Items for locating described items
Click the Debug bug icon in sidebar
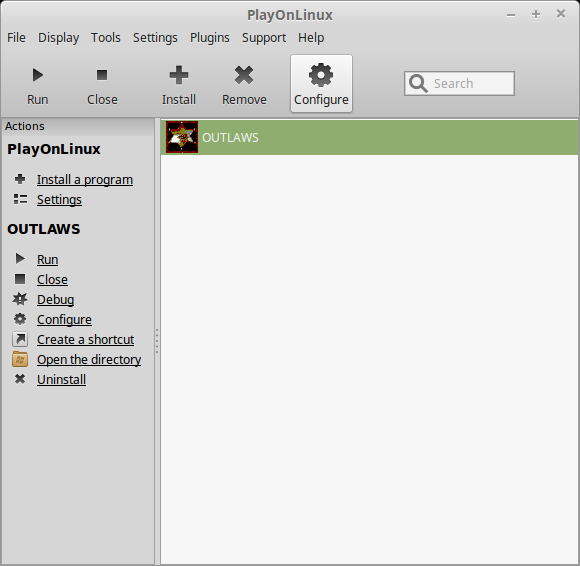 tap(20, 299)
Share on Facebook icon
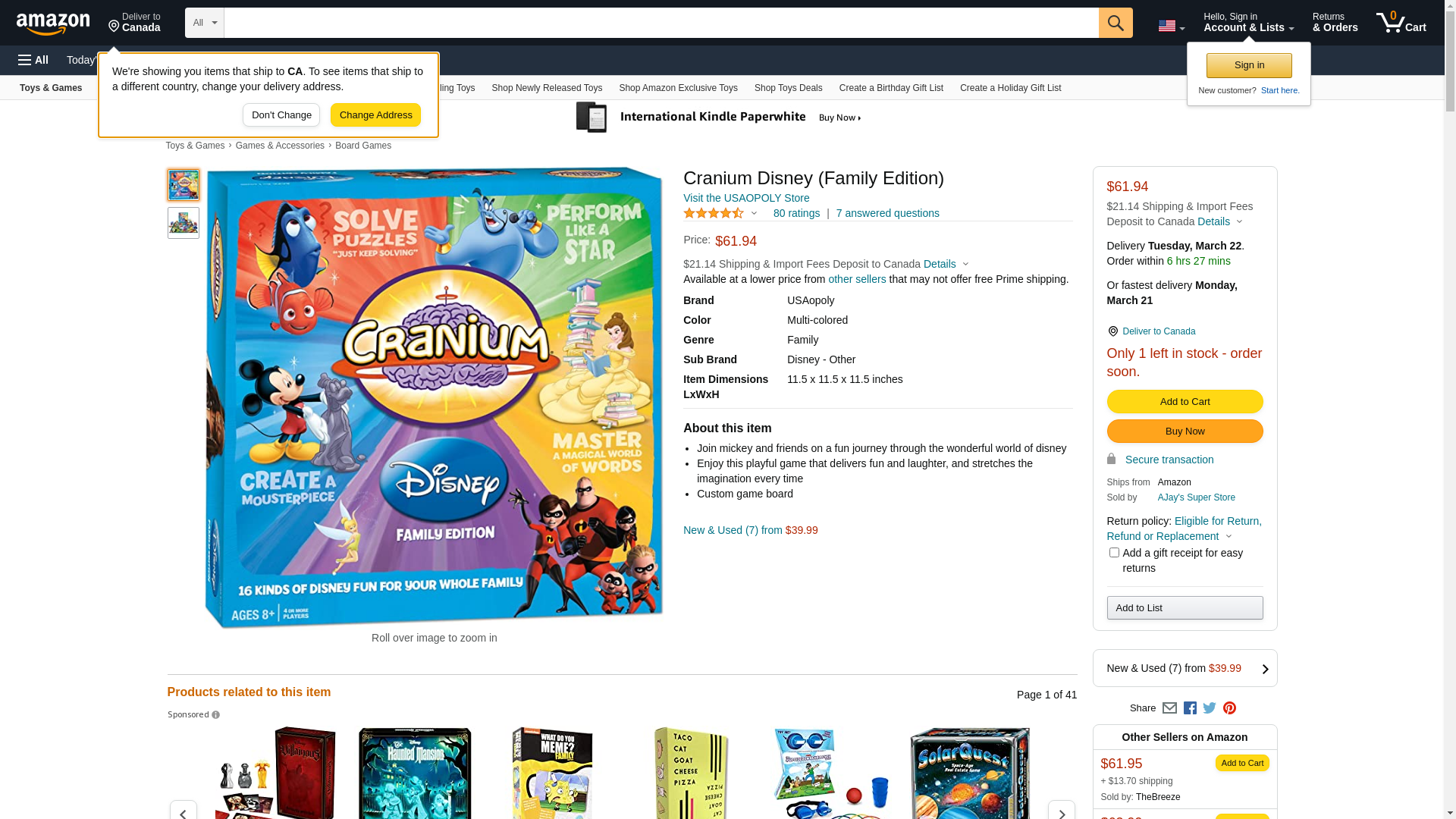Viewport: 1456px width, 819px height. coord(1190,708)
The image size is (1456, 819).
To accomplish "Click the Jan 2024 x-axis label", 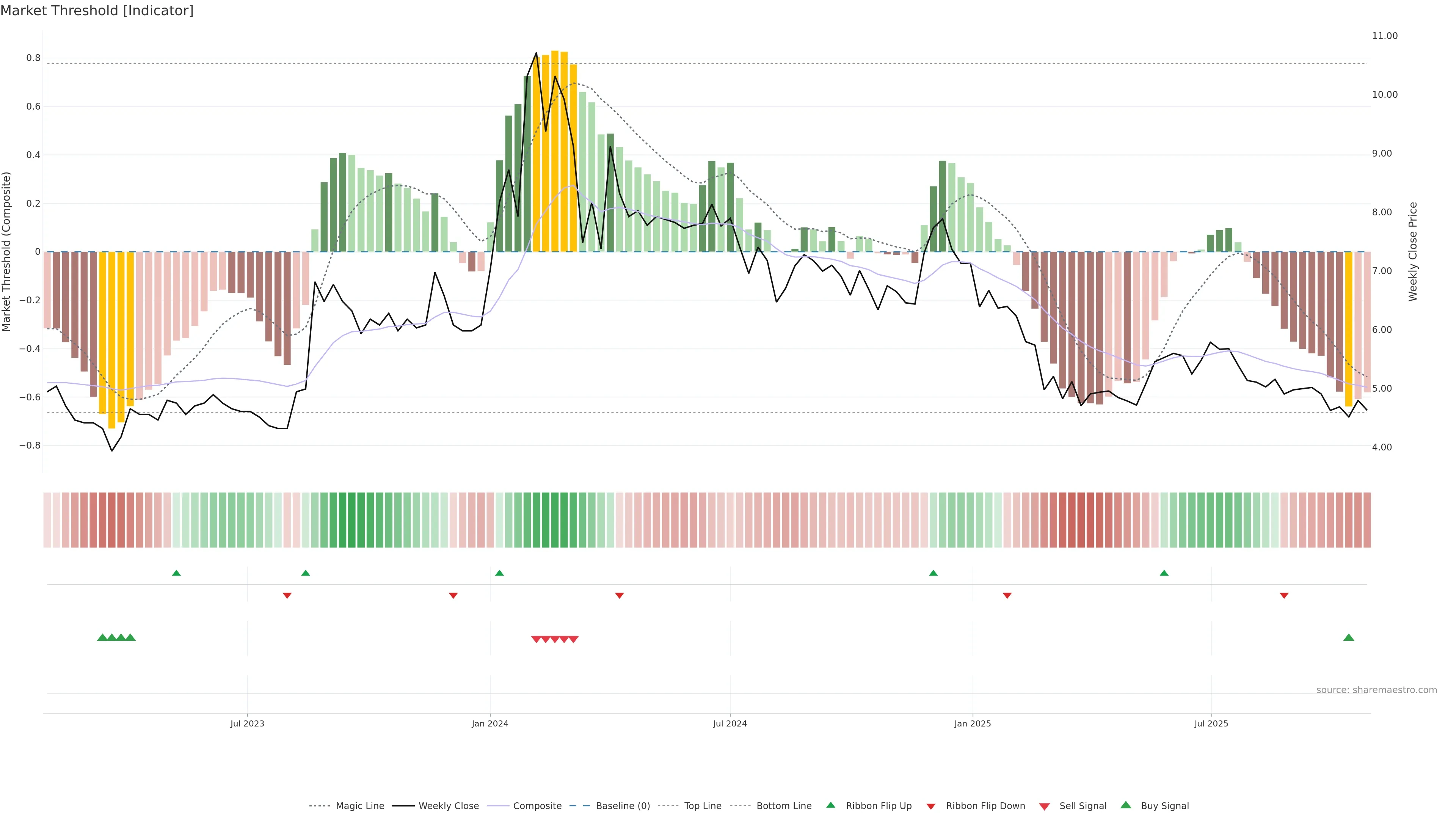I will coord(490,723).
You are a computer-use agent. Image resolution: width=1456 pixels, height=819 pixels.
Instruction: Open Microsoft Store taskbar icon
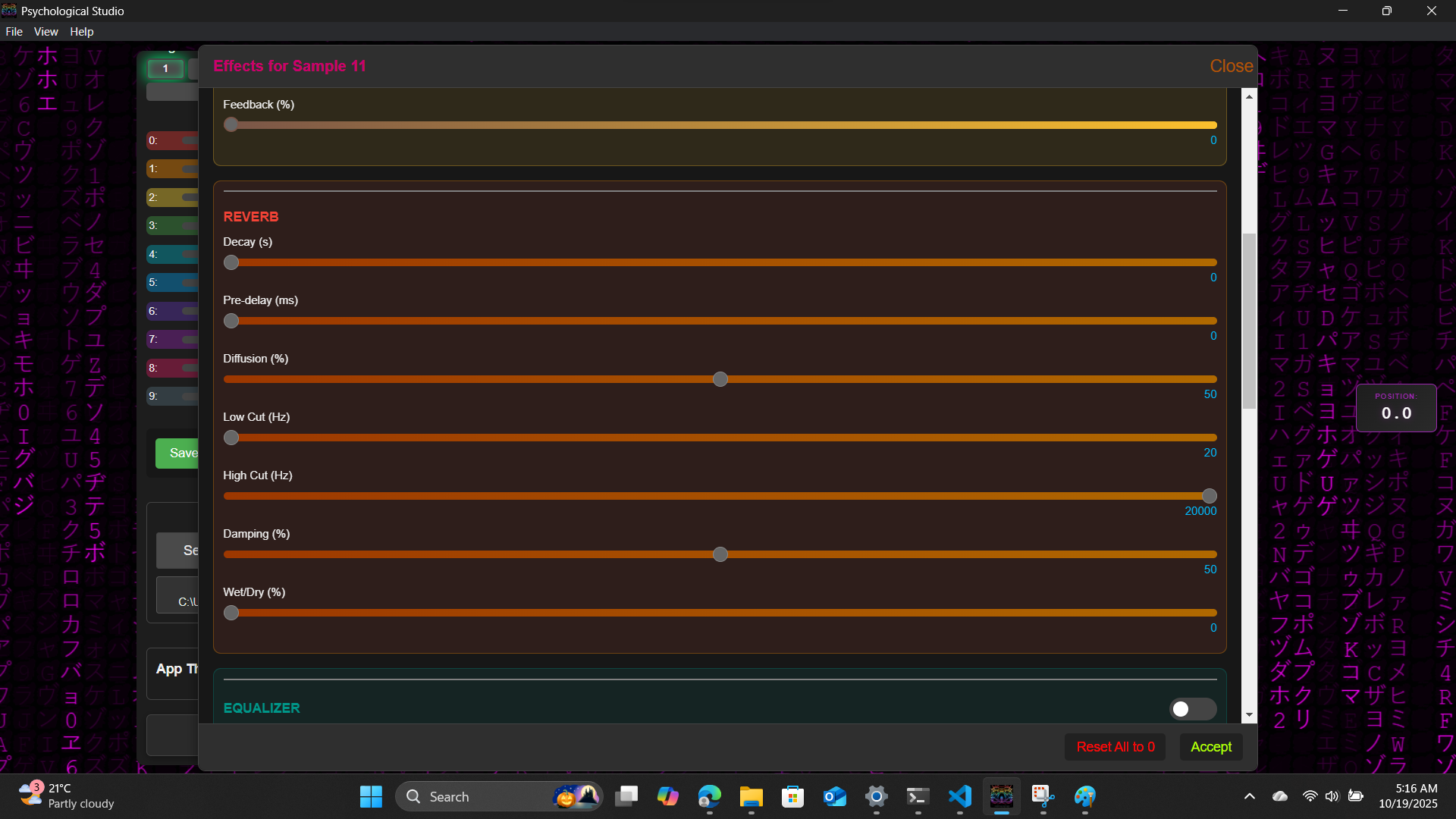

*Goal:*
Please render the items from the line containing "You are a computer-use" through the end of the items as a numbered list, skipping blank lines and leaving out the pictures.

*Right answer:*
1. You are a computer-use agent. Image resolution: width=1456 pixels, height=819 pixels.
2. Instruction: Open Microsoft Store taskbar icon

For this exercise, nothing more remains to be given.